Page
+++
What The Charleston Shooting Taught Me.

            Dylann Roof, a 21-year-old white male, walked into a prayer gathering at Charleston’s Emanuel African Methodist Episcopal church, Wednesday night at South Carolina. Clementa Pinckney, the senator of South Carolina and pastor of the Methodist church, did his usual ceremony as a pastor does unaware of the events that would unfold that night. Roof listened to Pinckney for an hour before opening fire with a .45-caliber pistol, a gun he received on his 21st birthday by his father, killing nine African Americans, including Pinckney. A victim claimed he reloaded his gun five times and said, “I had to do it. You Rape our women and you’re taking over our country. And you have to go” while preforming the action. Amongst the decease were six women and three men:
Cynthia Hurd
Susie Jackson
Ethel Lance
DePayne Middleton
Tywanza Sanders
Daniel Simmons
Myra Thompson
Sharonda Singleton
Clementa Pinckney

            This news reached me in the dawn of the morning as I woke up and turned on the news. It was all over every news channel from CNN to Fox. It was the headline for the day ‘white boy kills blacks’ I watched as reporters analyzed the evidence that was presented to them. I listened to the President make his speech regarding the situation. I read every article from the New York Times to The Atlantic. And as I did this, listening to the cry of the innocence and the snobbism of right-wing conservatives spew garbage to the public, a part of me broke as I learned the cold hard truth about our nation:

Our Gun Problem Will Never Go Away

            Tuesday night, a day before the shooting, I watched the documentary Bowling for Columbine by Michael Moore, a documentary that politically explores the gun problem our nation faces. As I watch this fat man interview people about guns, I can get the sense that the people who love guns knew we have a gun problem but refuse to give up their arms. An addict that is self-aware. Placing stronger gun regulations is a joke. Roof got his gun without having to walk into a gun store. Getting a gun in this country is as easy as being born; you’re given a license to kill at birth.

            No President in their right mind would even try to ban guns from the American people. God that would be idiocy, don’t piss off the guy with the gun in his hand. So that option is out the question unless you want Americans to revolt.

            And it’s not an issue of banning guns. Canada is a country where their radiant citizens carry guns, and are proud to leave their doors unlock; yet they suffer from a lack of hefty amount of homicide committed with a gun. In 2012, Canada had 173 homicides committed with a gun, and the U.S. had 9,146 that same year. To obtain a gun in Canada you have to take a course, learn the ins and outs of the weapon, and then take a mental check before getting your hands on a gun. In the U.S. you get your temperature checked and you are out of the door.
+++
Data lines

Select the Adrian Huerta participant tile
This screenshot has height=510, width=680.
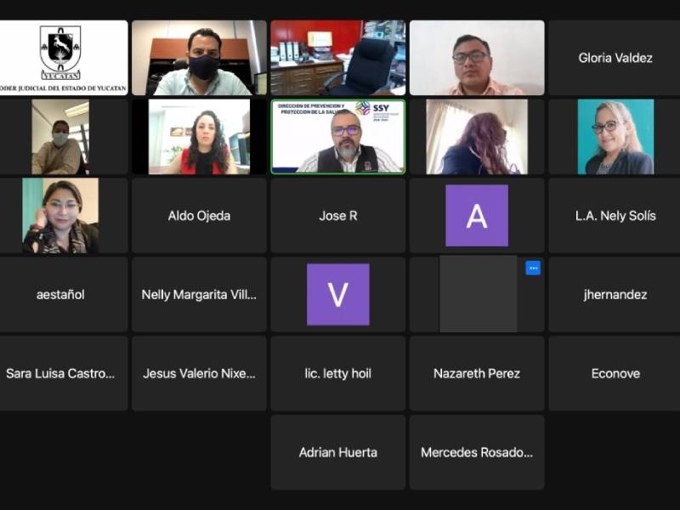coord(337,452)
+++
What needs to be done
Summarize the piece on the Charleston shooting in two sentences.

Finished task
Dylann Roof, a 21-year-old white man, opened fire at a prayer gathering in Charleston's Emanuel African Methodist Episcopal church and killed nine African Americans, including pastor Clementa Pinckney. After following the news coverage, the writer concludes that the nation's gun problem will never go away: stronger regulation is called a joke because Roof got his gun without entering a store, a ban is ruled out as politically impossible, and Canada is offered as a contrast because it requires a course and a mental check before anyone gets a gun and had 173 gun homicides in 2012 to the U.S.'s 9,146.